YouTubeは大量にある動画の中からユーザーが探している情報を見つけやすくするために「検索結果から動画のチャプターにすぐ飛べる」などの新たな検索機能を発表しました。

ひとつは、検索結果に動画のチャプターが表示されるようになる予定とのことです。チャプターとは動画の特定部分を見つけやすくするしくみであり、クリエイターらが自らタイムスタンプを設定して区切れるほか、2020年末にはAIによる自動追加をテスト中とも報じられていました

この新機能により、動画の中で最も役立ちそうな部分に簡単にアクセスできるようになります。これまでは動画をタップしてからシークバーをスクロールして目当ての箇所を探す手間がかかりましたが、今後は検索結果にチャプターが直接に表示されるようになり、大幅に時間が節約できるわけです。

またデスクトップ版では実現している動画のプレビュー、すなわち「冒頭が少しだけ確認できる」機能をモバイルアプリにも追加する予定とも述べられています。デスクトップ版ではマウスオーバーすればプレビュー再生が始まりますが、「タップすればすぐ本編再生」のモバイル版でどのように実現するかは明らかにされていません。
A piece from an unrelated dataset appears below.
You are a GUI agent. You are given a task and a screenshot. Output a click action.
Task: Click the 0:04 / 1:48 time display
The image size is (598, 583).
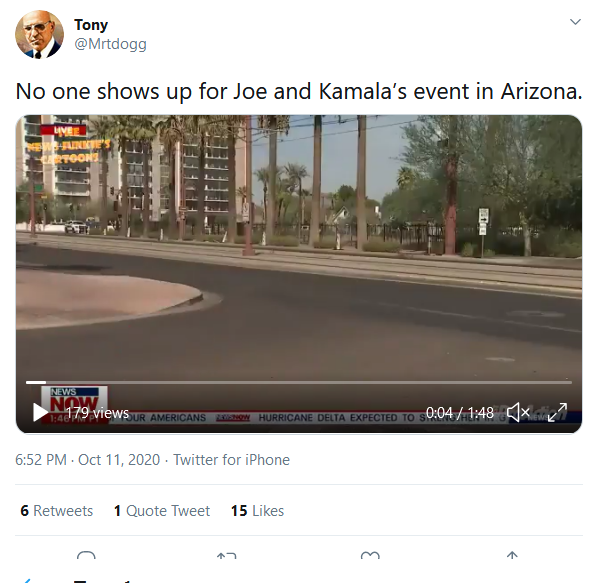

もう1つの新機能は、自国語で検索キーワードに関連したコンテンツが十分に存在しない場合でも、動画を見つけやすくするためのもの。すなわち(自国語に)自動翻訳されたキャプションやタイトル、説明の用意された動画があれば、検索結果に表示されるとのことです。記事執筆時点で対象となる言語は英語のみですが、将来的にはより多くの言語に拡大していくと予告されています。

また情報を探しやすくするため、YouTubeの検索結果に、Google検索からのWebサイトへのリンクや「その他のフォーマット」を追加するテスト中とも発表されています。このテストはインドとインドネシアのモバイルアプリでのみ提供されているが、さらに多くの国に拡大することを「検討する」とのことです。

YouTube動画は8分以上に及ぶことが珍しくはなく(途中に広告が入れられて収益化しやすいため)急いで情報を得たいとき、チャプターが設定されている場合でも、目当ての箇所を見つけるためには少なからず時間がかかりました。こうして有益なチャプターが検索にヒットしやすくなれば、YouTuberも視聴者もともに幸せになれそうです。